Malaysia juga menghadapi kelangkaan beras lokal, yang menyebabkan kepanikan di masyarakat. Warga Malaysia mulai menyuarakan protes melalui media sosial, mendesak pemerintah segera mengambil langkah konkret untuk mengatasi permasalahan ini. Pasokan yang menipis membuat harga beras melonjak, sementara harga beras impor lebih tinggi dibandingkan sebelumnya.
”Pangan bukan sekadar kebutuhan, tetapi juga faktor stabilitas negara,” tekan Andi Amran Sulaiman.

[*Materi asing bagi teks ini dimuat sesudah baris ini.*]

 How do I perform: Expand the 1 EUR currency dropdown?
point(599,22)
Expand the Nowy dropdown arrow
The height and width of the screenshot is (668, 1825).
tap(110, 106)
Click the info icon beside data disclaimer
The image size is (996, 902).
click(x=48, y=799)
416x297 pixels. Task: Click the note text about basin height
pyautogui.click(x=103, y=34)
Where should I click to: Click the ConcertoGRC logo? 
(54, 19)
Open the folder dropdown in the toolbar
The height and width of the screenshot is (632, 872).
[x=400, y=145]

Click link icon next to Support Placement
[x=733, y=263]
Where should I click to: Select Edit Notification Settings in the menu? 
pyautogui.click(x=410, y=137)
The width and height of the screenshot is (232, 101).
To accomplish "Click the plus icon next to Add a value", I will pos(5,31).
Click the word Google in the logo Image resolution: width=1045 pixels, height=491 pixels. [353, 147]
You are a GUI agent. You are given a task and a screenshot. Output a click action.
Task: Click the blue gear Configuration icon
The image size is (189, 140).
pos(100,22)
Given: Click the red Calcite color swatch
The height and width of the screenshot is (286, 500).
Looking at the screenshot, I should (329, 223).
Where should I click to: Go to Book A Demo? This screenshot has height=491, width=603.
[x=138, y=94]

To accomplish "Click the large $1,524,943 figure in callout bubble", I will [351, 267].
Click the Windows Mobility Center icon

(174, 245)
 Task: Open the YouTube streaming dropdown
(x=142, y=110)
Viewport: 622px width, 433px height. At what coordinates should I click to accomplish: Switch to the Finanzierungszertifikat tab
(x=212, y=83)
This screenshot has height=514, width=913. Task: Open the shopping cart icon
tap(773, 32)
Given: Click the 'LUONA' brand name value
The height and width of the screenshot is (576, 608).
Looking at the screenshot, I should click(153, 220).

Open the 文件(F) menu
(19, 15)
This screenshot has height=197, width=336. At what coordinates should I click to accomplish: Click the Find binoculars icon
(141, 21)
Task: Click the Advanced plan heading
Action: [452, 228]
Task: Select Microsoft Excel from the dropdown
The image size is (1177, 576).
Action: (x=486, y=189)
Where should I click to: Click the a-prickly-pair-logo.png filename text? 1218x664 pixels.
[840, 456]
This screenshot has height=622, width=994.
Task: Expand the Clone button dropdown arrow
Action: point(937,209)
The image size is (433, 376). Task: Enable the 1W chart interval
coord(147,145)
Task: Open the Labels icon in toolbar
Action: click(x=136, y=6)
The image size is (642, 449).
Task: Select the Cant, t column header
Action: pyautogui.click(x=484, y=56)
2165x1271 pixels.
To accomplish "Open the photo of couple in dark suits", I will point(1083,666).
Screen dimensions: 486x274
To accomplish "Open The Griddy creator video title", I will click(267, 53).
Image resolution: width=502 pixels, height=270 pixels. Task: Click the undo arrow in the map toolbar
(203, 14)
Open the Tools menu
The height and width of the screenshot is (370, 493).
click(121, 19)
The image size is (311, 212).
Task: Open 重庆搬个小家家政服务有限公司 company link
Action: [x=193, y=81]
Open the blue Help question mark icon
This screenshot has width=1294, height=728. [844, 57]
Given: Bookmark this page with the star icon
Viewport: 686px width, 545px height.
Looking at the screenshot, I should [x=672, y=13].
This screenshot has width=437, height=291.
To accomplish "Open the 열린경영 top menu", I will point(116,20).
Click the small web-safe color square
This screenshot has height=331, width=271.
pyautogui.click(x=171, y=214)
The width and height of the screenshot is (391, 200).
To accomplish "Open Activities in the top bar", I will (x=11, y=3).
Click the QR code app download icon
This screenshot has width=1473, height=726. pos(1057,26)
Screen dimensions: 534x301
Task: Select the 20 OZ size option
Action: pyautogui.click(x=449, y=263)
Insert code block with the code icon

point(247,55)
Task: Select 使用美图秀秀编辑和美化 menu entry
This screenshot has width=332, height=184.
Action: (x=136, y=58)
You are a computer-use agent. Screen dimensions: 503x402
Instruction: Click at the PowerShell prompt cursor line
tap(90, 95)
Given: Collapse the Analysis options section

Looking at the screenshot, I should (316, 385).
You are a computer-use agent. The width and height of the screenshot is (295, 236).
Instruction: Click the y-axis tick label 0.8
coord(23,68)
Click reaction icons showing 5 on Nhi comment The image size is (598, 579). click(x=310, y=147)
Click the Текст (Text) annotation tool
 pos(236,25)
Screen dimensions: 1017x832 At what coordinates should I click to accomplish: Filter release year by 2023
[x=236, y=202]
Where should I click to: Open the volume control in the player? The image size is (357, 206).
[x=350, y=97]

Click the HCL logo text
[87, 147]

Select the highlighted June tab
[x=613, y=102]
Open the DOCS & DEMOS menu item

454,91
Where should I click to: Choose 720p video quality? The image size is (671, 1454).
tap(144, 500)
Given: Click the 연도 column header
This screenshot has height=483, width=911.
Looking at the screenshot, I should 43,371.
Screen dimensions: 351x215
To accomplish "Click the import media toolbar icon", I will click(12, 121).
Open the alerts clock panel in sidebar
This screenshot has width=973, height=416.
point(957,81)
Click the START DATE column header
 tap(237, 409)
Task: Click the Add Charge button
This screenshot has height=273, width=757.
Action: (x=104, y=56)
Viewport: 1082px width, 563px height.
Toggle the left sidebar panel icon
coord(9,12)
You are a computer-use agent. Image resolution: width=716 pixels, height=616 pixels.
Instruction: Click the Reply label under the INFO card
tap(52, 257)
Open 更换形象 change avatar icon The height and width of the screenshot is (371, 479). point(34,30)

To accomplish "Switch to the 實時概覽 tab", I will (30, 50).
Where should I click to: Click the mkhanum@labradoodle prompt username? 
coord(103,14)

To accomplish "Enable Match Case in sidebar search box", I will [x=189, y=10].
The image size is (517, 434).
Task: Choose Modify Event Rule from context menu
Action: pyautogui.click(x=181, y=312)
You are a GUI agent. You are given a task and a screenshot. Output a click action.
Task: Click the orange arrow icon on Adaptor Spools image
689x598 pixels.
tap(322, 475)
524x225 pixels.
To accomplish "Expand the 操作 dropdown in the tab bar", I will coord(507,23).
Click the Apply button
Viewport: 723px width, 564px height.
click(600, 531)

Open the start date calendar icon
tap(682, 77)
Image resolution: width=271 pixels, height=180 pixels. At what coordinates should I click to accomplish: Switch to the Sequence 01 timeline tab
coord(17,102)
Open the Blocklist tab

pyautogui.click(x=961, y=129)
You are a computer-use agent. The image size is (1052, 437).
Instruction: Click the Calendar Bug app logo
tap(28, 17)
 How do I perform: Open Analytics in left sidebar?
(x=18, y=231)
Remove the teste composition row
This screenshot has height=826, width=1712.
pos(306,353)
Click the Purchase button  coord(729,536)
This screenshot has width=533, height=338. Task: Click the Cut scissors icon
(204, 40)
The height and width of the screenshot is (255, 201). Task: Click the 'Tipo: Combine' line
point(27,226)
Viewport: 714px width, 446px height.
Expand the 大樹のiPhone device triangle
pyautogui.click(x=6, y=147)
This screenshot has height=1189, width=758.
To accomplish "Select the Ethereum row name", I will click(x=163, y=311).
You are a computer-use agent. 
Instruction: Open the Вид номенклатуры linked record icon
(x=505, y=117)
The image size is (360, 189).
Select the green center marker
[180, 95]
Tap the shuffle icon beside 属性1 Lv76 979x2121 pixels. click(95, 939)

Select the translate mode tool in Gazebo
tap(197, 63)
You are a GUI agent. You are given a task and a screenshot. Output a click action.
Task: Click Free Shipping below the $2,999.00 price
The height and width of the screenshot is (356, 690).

Sementara itu, Filipina telah menetapkan status darurat ketahanan pangan sejak awal Februari 2025. Keputusan ini diambil setelah inflasi harga beras mencapai 24,4%, angka tertinggi dalam 15 tahun terakhir. Untuk menekan lonjakan harga, pemerintah Filipina akhirnya menggunakan cadangan beras nasionalnya.
“Negara yang bergantung pada impor beras seperti Filipina dan Malaysia sangat rentan ketika pasokan global terganggu. Ini menjadi pelajaran berharga bahwa ketergantungan pada impor bukanlah solusi jangka panjang. Indonesia harus memperkuat produksi dalam negeri,” kata Amran dalam keterangannya, dilansir dari detikfinance.